Don Antonio Zanette – per tutti don Toni, come ama firmare la sua rubrica Costume sul settimanale Il Popolo («che continuerò a tenere, finché non mi cacciano») – è originario di Tamai; ordinato il primo luglio 1962, è stato vicario a Chions, San Nicolò di Portogruaro, Navarons (dove fu l’ultimo curato) e Roraipiccolo. Dal 1977 parroco a Cimpello, dal 1990 a Palse. Per sette anni è stato anche vice assistente di Azione cattolica ragazzi.

Proprio dalle pagine de Il Popolo, parla dell’addio, in generale, dei sacerdoti, dei movimenti che definisce transumanza dei pastori d’anime. «Qualcuno parte per altre destinazioni, qualcuno finisce su un binario morto. Chi scrive ne sa qualcosa». Partire, lasciare una canonica, una comunità, «è come andarsene di casa, dopo che per anni ti sei sentito famiglia con queste persone».

Ecco le chiavi di casa, «della canonica, della chiesa, dell’oratorio. Momenti indimenticabili». Non lesina una stoccatina al mondo che cambia: «Una volta, in parrocchie fondate sulla tradizione, un prete ci poteva anche invecchiare». Adesso, invece, occorre fare le valigie, «per non diventare un’ombra sui successori».

Don Toni ricorda il suo arrivo a Palse, «una realtà di buone tradizioni, dove conosci tutti e diventi parte della grande famiglia. C’è un battesimo? Allacci una forte relazione con genitori e poi con i figli, che nel frattempo sono anche cresciuti. Un funerale diventa un atto di forte solidarietà nei confronti di coloro che sono colpiti dal lutto; c’è senso di appartenenza».

Venticinque anni dopo, «chiedo scusa al Signore perché forse potevo fare meglio. L’importante, ad ogni modo, è essere sereni. Ho cercato di comportarmi da fratello e non da padrone».

“Un prete di campagna”, si definisce, come nel libro edito dalla Biblioteca dell’immagine nel 2003, nella sua tonaca stinta c’era davvero l’odore della sua gente, come ora auspica Papa Francesco. «Una volta la religione aveva una connotazione principalmente magico-sacrale - è la sua filosofia - ora è più vicina ai problemi sociali, di tutti i giorni. Penso ad esempio agli anziani che frequentano la parrocchia, ai giovani».

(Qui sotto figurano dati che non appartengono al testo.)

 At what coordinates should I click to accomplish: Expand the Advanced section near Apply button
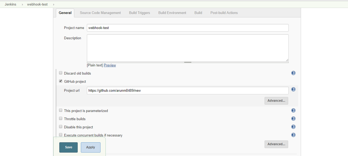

Si è speso, per la sua comunità, don Antonio Zanette, da quando ha lanciato l’appello a conservare la storia locale attraverso l’archivio parrocchiale a quando ha fatto mettere in sicurezza l’antica pieve di San Vigilio, da quando si è mobilitato con i genitori per conservare le scuole primarie nella frazione di Porcia a quando ha avviato l’oratorio e sollecitato la sistemazione della cooperativa tanto da meritarsi, nel 2013, il premio Purlilium.

«Mi auguro – guarda indietro il parroco emerito – di non avere rovinato quello che c’era prima: dai, con l’umorismo si va avanti. L’importante – torna serio – è vivere ogni stagione». E, adesso che si avvicina l’inverno... «una parola gentile può scaldare, anche nei periodi di freddo intenso».